It's one of these that are causing the fault

here they are:

push EBX

inc DS:[EAX]
this one causes the fault

[Pype.Clicker]

did you check eip was somewhere it could reach ?

and why the heck do some of your EXC handlers do "pop eax ; xor eax,eax" ?

Are you trying to remove the error code ?
if so, why don't you just "add esp, 4" ?

btw, where did you find the instructions being executed ? it appears to me from the BOCHS output you give that the faulty code comes from a IRET ...

you definitely should try some objdump -x and -d on your kernel object file ...

[srg]

objdump says file format not recognised!!!!!!!!

I was using the one with cygwin

I'll try the one with djgpp

[srg]

objdump doesn't work

[Pype.Clicker]

objdump doesn't work

what's your kernel's object format ? COFF? PE ? ELF?
It must not be a plain binary or objdump will not work...

[srg]

It also doesn't work on the EXE file, which is a DOS EXE.

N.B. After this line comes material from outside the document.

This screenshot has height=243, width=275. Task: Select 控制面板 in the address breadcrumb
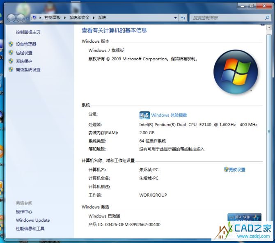click(52, 18)
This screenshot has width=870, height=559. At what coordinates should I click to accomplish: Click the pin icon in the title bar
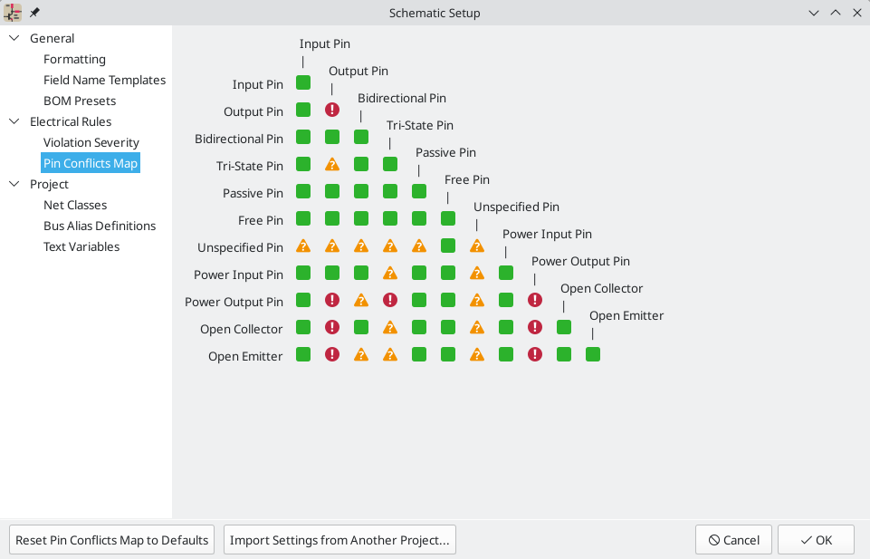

Or does it only work with .obj files (as the name would suggest :-[ )

BTW This is what I'm currently getting in Bochs:

00001073273i[CPU ] write_virtual_checks(): write beyond limit, r/w
00001073276i[CPU ] write_virtual_checks(): write beyond limit, r/w
00001073279i[CPU ] write_virtual_checks(): write beyond limit, r/w
00001073282i[CPU ] write_virtual_checks(): write beyond limit, r/w
00001073285i[CPU ] write_virtual_checks(): write beyond limit, r/w
00001073288i[CPU ] write_virtual_checks(): write beyond limit, r/w
00001073291i[CPU ] write_virtual_checks(): write beyond limit, r/w
00001073294i[CPU ] write_virtual_checks(): write beyond limit, r/w
00001073297i[CPU ] write_virtual_checks(): write beyond limit, r/w
00001073300i[CPU ] write_virtual_checks(): write beyond limit, r/w
00001073303i[CPU ] write_virtual_checks(): write beyond limit, r/w
00001073306i[CPU ] write_virtual_checks(): write beyond limit, r/w
00001073309i[CPU ] write_virtual_checks(): write beyond limit, r/w
00001073312i[CPU ] write_virtual_checks(): write beyond limit, r/w
00001073315i[CPU ] write_virtual_checks(): write beyond limit, r/w
00001073318i[CPU ] write_virtual_checks(): write beyond limit, r/w

Over and over and over

I also sometimes get a Tripple Stack Fault

[srg]

This problem is getting VERY strange!

The cause of the problem are two instructions that are called over and over and over again:

push EBX

inc DS:[EAX]

these cause the "write beyond limit" errors

The wiered thing is that according to EIP, the instructions that should be being executed are my data register settin code, but all that is actually happening are these two instructions constanly looping!!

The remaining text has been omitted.